# [What the task requires]
Using the data below, output the first line and every line after it up to and including the line containing "[Unordered List] (47, 1720)", exactly as written and with nothing added.

(Stored records)
-- Opening Marker --

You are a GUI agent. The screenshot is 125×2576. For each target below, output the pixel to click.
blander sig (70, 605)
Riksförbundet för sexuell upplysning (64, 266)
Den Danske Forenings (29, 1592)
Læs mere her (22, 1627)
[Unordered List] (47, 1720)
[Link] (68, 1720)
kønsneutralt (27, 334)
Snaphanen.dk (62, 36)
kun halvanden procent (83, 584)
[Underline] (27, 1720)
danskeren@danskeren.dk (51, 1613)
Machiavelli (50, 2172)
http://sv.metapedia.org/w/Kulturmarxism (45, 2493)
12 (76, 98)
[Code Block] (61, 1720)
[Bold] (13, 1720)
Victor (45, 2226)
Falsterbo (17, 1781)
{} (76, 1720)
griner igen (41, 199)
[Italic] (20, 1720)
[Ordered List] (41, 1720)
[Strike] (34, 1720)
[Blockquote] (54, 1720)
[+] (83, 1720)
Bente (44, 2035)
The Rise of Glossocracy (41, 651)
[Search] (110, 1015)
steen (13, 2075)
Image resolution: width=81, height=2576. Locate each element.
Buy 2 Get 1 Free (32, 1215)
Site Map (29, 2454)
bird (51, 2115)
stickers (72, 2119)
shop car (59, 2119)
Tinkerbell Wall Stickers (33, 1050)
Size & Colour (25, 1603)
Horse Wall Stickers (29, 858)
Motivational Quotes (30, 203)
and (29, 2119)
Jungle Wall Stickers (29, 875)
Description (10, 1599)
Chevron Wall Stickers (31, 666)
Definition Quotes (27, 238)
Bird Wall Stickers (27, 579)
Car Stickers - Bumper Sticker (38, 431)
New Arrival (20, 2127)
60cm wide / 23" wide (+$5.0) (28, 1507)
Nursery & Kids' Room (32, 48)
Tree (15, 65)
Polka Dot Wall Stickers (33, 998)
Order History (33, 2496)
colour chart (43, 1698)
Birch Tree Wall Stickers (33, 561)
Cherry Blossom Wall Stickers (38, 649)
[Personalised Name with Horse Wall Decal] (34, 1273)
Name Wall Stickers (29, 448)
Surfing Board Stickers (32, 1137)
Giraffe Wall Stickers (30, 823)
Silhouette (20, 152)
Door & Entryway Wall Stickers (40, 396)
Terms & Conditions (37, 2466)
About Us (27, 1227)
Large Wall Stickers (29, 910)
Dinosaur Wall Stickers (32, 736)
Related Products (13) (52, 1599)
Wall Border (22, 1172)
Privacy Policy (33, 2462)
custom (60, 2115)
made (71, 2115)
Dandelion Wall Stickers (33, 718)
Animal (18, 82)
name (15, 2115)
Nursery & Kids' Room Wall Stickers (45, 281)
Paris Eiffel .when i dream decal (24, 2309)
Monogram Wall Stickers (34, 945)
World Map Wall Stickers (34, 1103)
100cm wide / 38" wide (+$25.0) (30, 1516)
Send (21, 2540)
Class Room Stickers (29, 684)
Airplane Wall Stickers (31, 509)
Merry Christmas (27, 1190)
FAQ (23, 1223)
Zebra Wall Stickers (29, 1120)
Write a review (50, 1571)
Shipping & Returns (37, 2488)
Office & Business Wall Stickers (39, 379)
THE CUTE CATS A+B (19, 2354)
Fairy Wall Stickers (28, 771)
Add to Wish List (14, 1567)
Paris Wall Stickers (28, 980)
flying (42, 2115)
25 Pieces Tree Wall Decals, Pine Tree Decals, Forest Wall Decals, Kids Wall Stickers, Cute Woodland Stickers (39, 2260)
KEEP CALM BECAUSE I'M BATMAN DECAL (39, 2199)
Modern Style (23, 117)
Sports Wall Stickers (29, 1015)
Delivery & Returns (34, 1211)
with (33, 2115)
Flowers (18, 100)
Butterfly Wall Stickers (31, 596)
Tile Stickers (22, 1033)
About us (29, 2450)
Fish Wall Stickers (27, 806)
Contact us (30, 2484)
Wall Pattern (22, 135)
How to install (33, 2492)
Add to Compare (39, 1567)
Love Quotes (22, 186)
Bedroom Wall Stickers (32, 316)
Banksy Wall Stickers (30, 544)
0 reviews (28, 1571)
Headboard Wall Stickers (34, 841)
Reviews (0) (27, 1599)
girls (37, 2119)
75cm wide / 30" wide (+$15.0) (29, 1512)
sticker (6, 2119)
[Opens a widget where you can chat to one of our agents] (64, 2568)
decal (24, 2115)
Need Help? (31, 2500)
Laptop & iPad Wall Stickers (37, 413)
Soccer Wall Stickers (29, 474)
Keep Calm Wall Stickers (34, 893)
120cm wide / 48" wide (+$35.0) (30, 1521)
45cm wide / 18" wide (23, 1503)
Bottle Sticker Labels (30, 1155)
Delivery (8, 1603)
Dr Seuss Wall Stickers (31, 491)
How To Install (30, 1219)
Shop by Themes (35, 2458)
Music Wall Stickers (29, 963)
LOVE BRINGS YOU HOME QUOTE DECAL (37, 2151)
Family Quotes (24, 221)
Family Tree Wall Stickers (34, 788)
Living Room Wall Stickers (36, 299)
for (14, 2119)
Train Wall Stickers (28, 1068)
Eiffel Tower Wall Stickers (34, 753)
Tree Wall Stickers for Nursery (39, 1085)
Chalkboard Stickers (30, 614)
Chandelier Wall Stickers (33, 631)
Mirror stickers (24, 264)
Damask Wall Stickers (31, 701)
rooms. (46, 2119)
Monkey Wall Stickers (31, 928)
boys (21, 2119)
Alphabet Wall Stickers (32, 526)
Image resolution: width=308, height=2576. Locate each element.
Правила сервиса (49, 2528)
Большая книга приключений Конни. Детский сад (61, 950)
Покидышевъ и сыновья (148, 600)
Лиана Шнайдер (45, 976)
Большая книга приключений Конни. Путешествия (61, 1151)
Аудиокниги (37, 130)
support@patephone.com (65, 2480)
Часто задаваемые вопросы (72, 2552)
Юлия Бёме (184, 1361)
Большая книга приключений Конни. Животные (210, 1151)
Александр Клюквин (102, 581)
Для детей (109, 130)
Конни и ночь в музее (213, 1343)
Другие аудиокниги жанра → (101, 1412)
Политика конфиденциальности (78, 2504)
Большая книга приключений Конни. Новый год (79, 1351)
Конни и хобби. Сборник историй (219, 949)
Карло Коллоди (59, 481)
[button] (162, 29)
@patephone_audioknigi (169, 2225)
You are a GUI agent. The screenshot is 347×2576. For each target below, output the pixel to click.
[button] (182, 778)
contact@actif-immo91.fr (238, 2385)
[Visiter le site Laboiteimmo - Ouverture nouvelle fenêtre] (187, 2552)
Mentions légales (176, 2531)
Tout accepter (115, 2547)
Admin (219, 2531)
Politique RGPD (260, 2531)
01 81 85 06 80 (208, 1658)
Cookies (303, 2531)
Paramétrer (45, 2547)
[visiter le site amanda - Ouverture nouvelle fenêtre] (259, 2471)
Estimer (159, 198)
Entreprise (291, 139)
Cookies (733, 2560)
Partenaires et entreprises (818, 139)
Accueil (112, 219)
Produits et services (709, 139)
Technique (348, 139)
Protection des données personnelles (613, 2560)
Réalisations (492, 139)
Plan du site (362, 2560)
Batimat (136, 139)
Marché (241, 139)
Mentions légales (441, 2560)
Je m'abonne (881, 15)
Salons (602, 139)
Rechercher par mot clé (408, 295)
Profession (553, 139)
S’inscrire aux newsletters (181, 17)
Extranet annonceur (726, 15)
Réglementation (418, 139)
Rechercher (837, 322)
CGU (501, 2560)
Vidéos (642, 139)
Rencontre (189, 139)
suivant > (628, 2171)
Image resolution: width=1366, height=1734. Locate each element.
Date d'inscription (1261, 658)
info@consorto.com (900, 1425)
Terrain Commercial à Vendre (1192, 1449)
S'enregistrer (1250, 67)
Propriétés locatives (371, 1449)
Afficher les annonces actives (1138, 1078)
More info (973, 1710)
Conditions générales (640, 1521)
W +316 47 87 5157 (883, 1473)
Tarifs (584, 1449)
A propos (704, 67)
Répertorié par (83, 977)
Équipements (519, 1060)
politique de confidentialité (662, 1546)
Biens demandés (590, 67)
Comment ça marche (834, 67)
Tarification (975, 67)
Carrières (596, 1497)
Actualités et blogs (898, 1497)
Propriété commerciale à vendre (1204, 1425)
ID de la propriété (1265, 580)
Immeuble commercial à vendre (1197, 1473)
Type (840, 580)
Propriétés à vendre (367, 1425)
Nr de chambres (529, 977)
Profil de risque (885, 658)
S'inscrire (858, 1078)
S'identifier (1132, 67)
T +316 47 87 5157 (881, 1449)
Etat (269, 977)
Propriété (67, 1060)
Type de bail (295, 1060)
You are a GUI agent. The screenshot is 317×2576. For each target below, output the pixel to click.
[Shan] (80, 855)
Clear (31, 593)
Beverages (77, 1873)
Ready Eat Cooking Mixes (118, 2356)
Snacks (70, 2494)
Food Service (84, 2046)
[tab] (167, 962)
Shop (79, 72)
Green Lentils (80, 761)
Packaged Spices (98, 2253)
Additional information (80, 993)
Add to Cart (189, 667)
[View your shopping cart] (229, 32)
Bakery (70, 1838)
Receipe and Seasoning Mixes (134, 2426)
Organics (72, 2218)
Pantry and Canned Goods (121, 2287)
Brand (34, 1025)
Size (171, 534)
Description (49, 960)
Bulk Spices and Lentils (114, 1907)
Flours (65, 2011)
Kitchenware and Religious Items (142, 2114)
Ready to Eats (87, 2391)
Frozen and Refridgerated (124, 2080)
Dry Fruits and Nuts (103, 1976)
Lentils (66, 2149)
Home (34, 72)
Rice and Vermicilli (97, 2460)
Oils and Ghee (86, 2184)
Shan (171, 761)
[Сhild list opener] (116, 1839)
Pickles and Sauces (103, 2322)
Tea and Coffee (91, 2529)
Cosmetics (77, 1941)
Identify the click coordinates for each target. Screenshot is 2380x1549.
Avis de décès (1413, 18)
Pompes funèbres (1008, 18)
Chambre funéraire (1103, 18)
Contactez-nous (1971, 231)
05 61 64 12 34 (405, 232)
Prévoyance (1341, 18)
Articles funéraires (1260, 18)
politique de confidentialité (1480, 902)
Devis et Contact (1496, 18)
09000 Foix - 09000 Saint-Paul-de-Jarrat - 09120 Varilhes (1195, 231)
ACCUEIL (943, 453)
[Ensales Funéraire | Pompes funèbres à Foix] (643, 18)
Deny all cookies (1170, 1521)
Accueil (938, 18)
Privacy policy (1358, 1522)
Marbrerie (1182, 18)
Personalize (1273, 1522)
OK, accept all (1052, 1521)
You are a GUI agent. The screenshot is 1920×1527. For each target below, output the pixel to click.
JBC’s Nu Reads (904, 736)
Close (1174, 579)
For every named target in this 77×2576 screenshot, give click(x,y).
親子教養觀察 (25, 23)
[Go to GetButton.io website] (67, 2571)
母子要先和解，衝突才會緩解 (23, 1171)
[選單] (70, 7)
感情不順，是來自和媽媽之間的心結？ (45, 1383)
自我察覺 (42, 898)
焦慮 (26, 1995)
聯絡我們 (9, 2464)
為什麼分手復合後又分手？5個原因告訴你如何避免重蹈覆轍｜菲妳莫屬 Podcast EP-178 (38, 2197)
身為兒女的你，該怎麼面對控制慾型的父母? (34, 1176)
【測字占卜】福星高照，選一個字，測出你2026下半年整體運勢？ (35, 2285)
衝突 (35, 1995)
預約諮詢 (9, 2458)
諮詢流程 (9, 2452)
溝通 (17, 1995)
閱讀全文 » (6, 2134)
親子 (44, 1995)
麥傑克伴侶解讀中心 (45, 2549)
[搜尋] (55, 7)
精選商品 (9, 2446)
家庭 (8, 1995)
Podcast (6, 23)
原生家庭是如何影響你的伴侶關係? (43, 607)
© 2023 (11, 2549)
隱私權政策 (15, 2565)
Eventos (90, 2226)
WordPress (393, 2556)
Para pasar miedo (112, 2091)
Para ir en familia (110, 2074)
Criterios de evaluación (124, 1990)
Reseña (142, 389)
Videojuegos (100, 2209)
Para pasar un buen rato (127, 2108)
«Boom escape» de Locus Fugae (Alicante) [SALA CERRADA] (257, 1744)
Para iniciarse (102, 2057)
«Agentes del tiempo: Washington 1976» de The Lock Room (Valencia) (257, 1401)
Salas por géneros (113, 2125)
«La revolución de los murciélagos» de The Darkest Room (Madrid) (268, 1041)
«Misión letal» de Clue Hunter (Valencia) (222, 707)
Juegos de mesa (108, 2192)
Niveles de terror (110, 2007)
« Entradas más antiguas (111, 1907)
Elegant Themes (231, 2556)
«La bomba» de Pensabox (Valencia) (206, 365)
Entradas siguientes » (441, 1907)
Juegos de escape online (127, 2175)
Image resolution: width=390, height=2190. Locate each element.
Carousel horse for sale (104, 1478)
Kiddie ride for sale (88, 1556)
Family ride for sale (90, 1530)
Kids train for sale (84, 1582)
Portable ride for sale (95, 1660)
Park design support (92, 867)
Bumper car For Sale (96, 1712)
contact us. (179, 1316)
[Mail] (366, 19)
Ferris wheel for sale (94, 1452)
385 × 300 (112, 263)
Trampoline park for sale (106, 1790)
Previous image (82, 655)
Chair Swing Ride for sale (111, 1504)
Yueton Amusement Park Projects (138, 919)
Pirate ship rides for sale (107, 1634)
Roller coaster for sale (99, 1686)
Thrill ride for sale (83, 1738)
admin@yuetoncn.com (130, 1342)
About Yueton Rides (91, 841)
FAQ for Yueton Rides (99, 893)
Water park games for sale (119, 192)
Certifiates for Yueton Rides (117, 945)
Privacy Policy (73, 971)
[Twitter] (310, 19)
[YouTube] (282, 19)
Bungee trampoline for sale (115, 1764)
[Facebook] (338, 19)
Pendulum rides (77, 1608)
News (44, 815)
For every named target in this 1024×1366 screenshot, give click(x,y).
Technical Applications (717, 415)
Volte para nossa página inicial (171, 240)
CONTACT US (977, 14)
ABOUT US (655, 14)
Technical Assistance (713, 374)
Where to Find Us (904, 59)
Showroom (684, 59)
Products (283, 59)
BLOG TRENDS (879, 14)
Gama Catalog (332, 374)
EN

-- Closing Marker --

# [Result of this exercise]
You are a GUI agent. The screenshot is 125×2576. For each target below, output the pixel to click.
blander sig (70, 605)
Riksförbundet för sexuell upplysning (64, 266)
Den Danske Forenings (29, 1592)
Læs mere her (22, 1627)
[Unordered List] (47, 1720)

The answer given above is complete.